BOSTON MUSIC AWARDS: For better or for worse — and lately it’s been modestly for the better — the BMAs are the closest thing to a Beantown Grammy show, gala and overhyped, but also recognized as conveying some sort of imprimatur that is in equal measures sought after and scorned. This year’s awards could be interesting; the line-up lacks the star power of last year’s Ahmet Ertegun–Godsmack–Gang Starr trifecta but pulls in some next-best-things in last year’s hip-hop winner Mr. Lif, major-label rap-metal dudes Nullset, and consolation prize J Mascis. Also on the bill: Melissa Ferrick and Ellis Paul in a duet, Patty Larkin, and Roomful of Blues in the bathroom-break slot. Tickets to the show, which takes place April 19 at the Orpheum Theatre, One Hamilton Place, are on sale through Ticketmaster at (617) 931-2000.

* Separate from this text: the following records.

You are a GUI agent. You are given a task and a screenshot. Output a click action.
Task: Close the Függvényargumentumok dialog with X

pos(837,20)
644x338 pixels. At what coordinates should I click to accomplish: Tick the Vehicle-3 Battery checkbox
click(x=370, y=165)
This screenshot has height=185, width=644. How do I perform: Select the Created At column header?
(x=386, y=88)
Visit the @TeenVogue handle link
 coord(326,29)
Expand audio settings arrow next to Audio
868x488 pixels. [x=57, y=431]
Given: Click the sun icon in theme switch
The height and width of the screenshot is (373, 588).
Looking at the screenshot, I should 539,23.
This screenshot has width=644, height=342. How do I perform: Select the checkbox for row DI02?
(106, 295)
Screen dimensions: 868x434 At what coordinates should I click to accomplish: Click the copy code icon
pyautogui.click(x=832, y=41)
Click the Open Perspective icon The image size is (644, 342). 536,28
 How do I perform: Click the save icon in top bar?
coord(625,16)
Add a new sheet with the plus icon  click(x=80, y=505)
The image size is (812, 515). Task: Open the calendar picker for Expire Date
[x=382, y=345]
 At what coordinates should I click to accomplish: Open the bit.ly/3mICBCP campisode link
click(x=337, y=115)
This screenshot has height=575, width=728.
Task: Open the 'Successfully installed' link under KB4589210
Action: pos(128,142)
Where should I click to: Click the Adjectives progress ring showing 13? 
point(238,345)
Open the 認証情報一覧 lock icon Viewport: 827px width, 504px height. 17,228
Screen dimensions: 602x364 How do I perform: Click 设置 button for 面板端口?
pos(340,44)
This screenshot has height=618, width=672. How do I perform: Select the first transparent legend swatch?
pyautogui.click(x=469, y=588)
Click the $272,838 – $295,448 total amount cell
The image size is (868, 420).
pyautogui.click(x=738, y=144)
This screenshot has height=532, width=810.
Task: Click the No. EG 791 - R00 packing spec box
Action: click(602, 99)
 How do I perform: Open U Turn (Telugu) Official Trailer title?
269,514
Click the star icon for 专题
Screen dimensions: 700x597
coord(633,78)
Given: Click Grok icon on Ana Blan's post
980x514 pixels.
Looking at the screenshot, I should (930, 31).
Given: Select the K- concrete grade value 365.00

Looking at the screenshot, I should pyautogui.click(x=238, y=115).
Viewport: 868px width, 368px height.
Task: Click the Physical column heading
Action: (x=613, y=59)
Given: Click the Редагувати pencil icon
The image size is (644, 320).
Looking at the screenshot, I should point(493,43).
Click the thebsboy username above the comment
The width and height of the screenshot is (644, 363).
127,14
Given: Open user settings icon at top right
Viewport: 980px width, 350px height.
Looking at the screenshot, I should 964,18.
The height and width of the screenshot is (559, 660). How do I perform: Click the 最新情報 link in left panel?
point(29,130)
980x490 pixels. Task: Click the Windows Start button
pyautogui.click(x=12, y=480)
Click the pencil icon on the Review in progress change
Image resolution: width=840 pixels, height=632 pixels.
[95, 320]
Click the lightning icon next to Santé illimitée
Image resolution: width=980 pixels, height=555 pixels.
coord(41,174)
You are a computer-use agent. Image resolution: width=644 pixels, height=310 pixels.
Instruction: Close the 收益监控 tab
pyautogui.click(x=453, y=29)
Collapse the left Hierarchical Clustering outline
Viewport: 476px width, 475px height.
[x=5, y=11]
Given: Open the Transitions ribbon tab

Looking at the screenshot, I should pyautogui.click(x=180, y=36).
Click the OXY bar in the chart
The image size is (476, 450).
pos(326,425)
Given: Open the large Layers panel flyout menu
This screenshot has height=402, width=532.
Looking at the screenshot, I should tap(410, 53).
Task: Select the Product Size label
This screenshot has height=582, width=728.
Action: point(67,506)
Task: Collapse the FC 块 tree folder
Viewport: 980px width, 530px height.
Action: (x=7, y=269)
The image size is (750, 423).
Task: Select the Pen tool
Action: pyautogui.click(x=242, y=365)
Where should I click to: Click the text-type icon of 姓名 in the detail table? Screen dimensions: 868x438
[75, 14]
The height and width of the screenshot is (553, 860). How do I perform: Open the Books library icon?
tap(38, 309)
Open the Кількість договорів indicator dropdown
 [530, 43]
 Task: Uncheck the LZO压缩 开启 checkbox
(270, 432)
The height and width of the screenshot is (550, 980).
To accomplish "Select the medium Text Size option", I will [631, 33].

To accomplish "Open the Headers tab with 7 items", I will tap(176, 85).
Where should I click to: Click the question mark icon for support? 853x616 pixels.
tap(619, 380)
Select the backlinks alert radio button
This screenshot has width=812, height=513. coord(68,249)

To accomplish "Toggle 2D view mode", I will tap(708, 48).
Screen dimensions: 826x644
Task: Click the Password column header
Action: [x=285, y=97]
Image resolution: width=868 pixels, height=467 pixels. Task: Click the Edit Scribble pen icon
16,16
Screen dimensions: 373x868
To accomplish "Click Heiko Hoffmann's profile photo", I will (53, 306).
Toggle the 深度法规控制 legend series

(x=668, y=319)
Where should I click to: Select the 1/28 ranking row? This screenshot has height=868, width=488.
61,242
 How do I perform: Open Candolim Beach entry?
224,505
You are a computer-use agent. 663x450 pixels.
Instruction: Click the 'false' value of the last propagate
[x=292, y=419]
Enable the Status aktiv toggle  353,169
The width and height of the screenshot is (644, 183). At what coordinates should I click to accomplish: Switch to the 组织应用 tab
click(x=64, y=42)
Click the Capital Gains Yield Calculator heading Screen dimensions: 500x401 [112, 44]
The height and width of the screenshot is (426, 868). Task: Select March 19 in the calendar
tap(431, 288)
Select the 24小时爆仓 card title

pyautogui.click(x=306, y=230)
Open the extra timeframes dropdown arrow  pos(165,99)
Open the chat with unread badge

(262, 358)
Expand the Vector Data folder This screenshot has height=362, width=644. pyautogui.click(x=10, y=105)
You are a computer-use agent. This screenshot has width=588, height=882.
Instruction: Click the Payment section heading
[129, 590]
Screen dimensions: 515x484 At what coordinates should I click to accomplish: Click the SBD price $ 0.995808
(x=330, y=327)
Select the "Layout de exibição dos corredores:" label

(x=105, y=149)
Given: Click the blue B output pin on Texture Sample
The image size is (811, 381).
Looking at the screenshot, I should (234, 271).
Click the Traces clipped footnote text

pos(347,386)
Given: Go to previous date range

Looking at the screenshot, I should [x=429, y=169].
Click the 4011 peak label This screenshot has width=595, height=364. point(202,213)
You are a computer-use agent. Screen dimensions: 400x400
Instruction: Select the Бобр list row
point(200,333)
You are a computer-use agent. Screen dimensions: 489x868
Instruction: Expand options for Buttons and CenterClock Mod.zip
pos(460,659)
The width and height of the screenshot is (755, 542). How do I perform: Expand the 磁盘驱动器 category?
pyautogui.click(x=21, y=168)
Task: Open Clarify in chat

SHORE THING: The intimate South Shore Music Circus — 2300 seats in the round — celebrates a half-century of summer concerts this year with a typically urbane series of performers steeped in classic rock, country, and the great American songbook. The centerpiece of the season is a visit from Tony Bennett on August 18, to which tickets go on sale today (April 5). On sale tomorrow (April 6) at 10 a.m. are performances by Kevin James (July 6) and Vince Gill (two performances on August 26). The Circus has also announced dates by Trisha Yearwood (July 7), Engelbert Humperdinck (July 28), Kenny Rogers (August 10), the Beach Boys (August 19), and Peter, Paul & Mary (August 23), all of which go on sale next Saturday (April 14) at 10 a.m. Call (617) 931-2000, or visit the South Shore Music Circus, 130 Sohier Street in Cohasset, on the Web at www.musiccircus.com for more info.

NEXT WEEKEND:

The Market Theater

Last Saturday, more than 100 friends and supporters got their first glimpse of the Market Theater, a splendorous new stage housed in what used to be Grendel’s Den restaurant in Harvard Square. The Market, which kicks off its inaugural season next Saturday, is no chopping block: a $2 million renovation has sent the room reeling back beyond Grendel’s to the building’s salad days as a turn-of-the-century Harvard University social club. A modest-sized, state-of-the-art stage is flanked by a pair of fireplaces set into elaborate dark oak pilasters and looking out on a parquet floor that will seat 100. It’s cozy and austere and reeks of old Boston money, old Boston theater.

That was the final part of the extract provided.